SOURCE DATA:
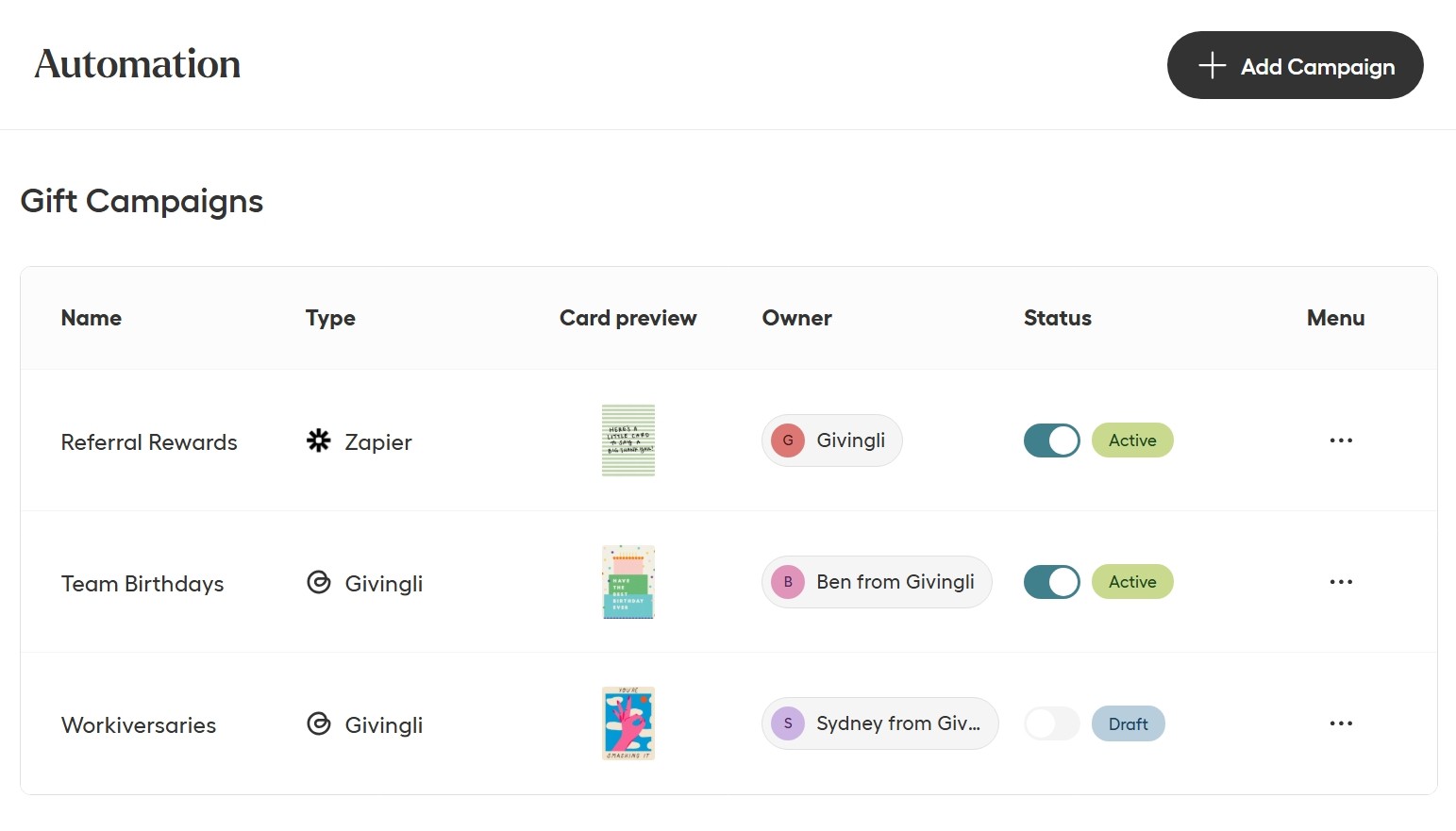Click the Draft status badge
This screenshot has width=1456, height=831.
pos(1128,723)
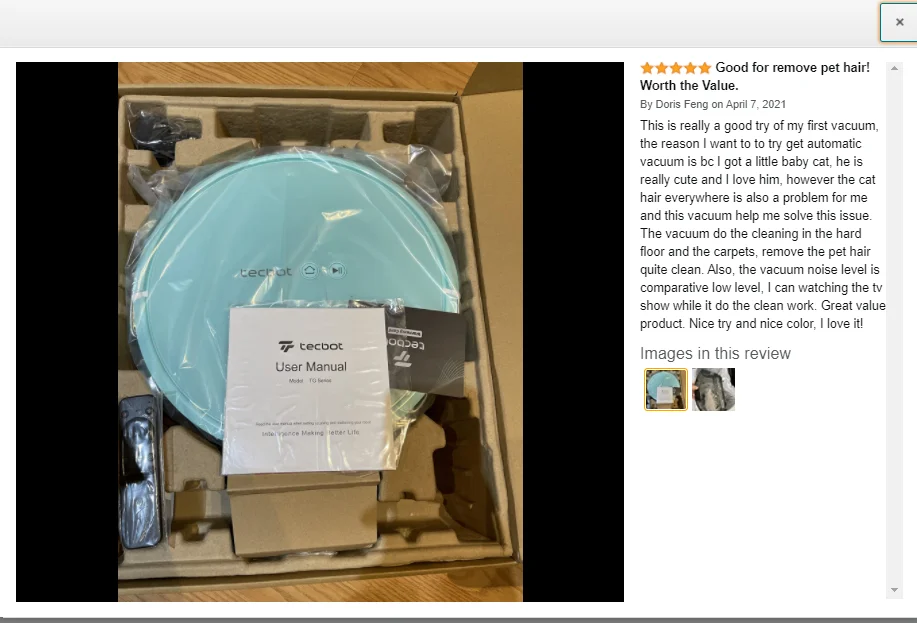Click the black remote control in the photo

[x=140, y=471]
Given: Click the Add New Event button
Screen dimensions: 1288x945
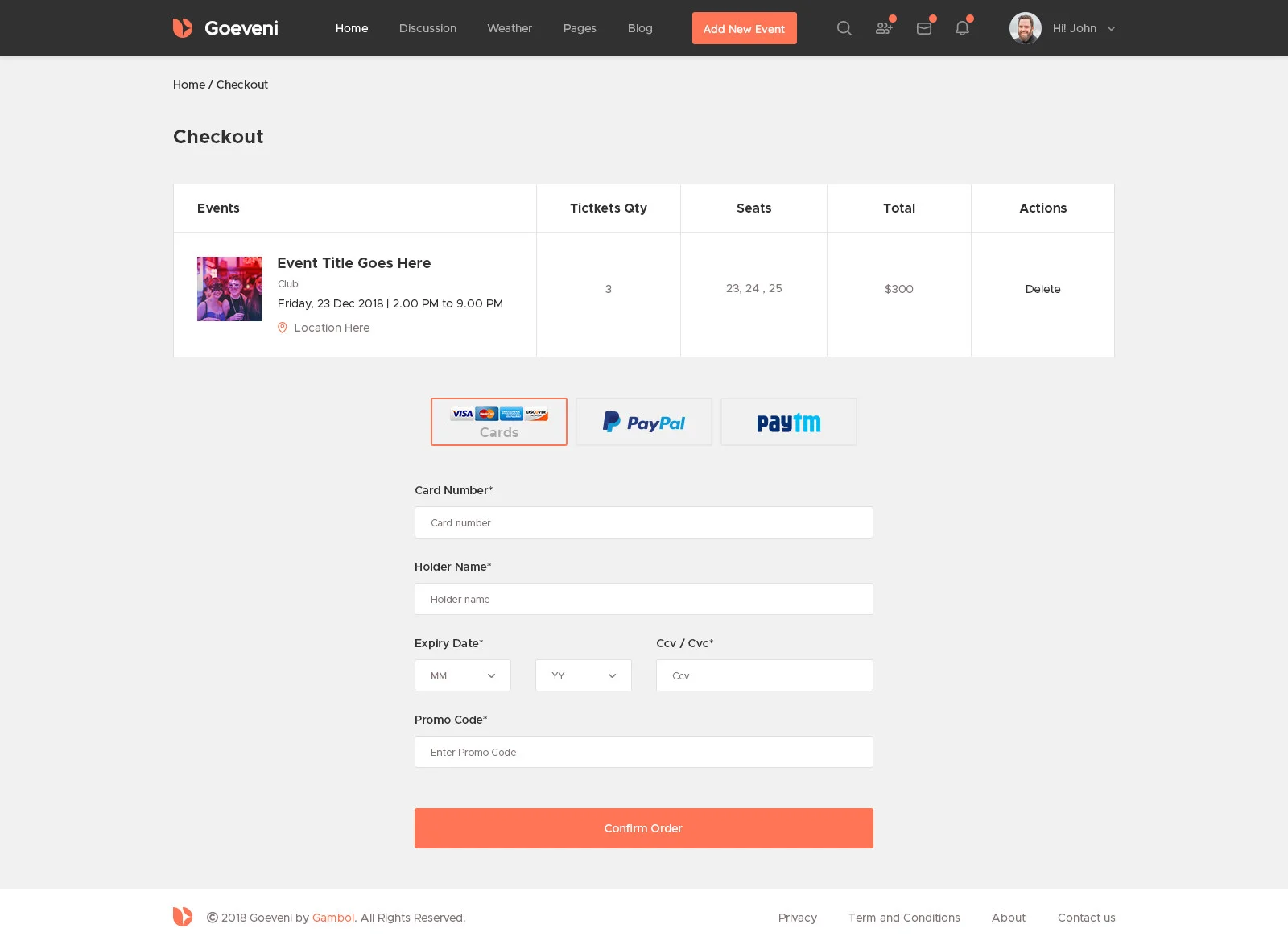Looking at the screenshot, I should coord(744,28).
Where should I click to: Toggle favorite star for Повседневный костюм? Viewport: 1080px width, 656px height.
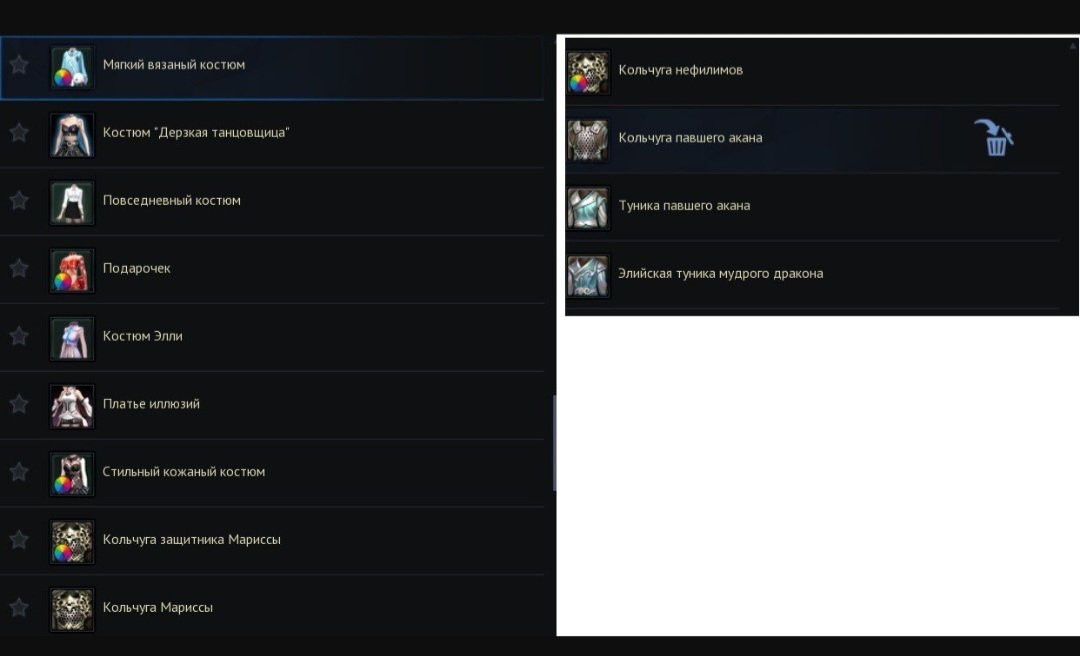19,201

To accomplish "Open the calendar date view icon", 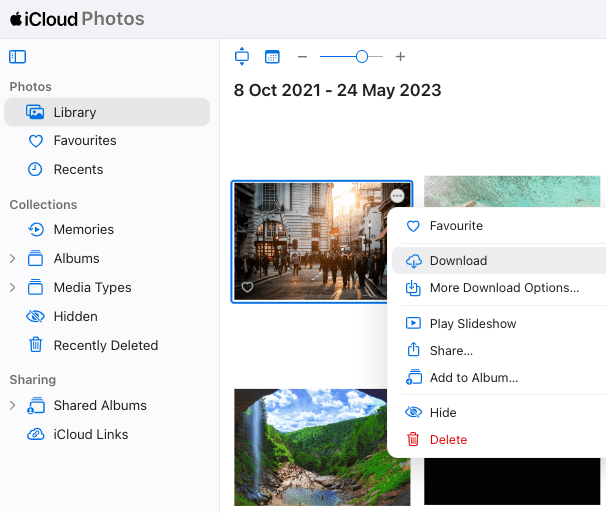I will [272, 57].
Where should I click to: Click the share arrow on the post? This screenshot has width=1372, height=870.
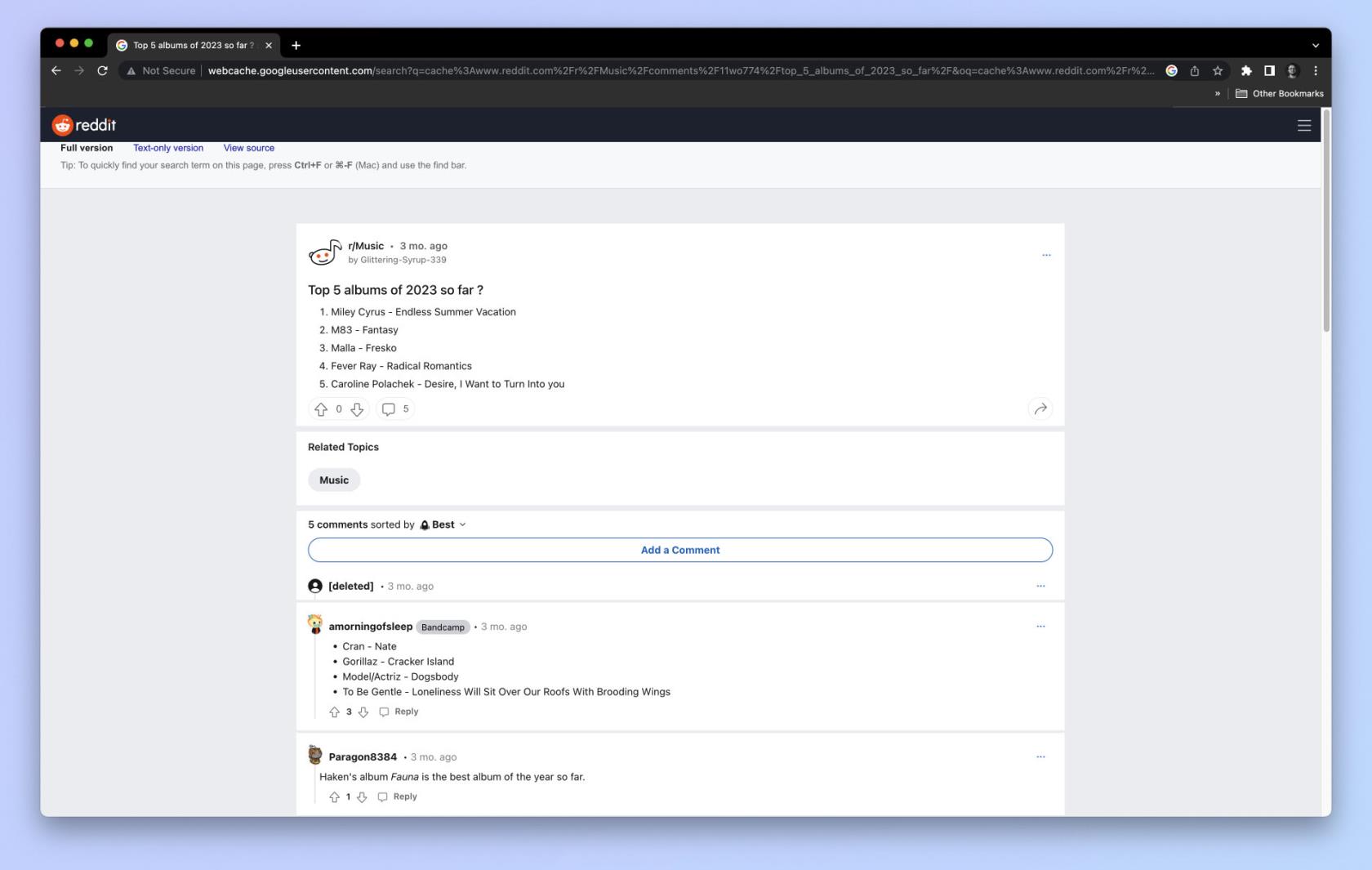1040,408
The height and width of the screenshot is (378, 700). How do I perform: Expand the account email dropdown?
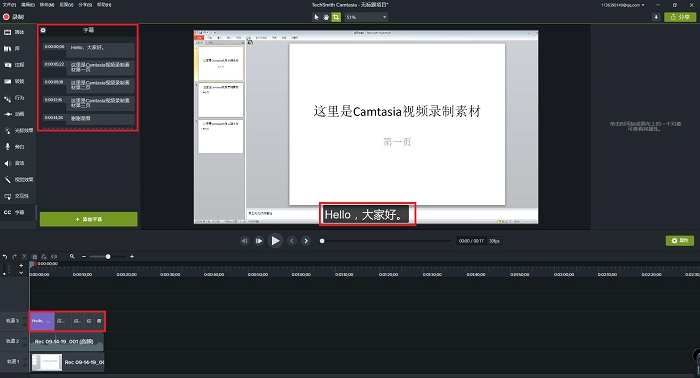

EXERCISE REQUIREMENTS: Output exactly and only the lines from the line containing "Where should I click to: Click" to the end of the entries, both included, and omit every picture.

ANSWER FOR THIS EXERCISE:
Where should I click to: Click the share arrow on the post? This screenshot has width=1372, height=870.
1040,408
The height and width of the screenshot is (378, 700). How do I perform: Expand the account email dropdown?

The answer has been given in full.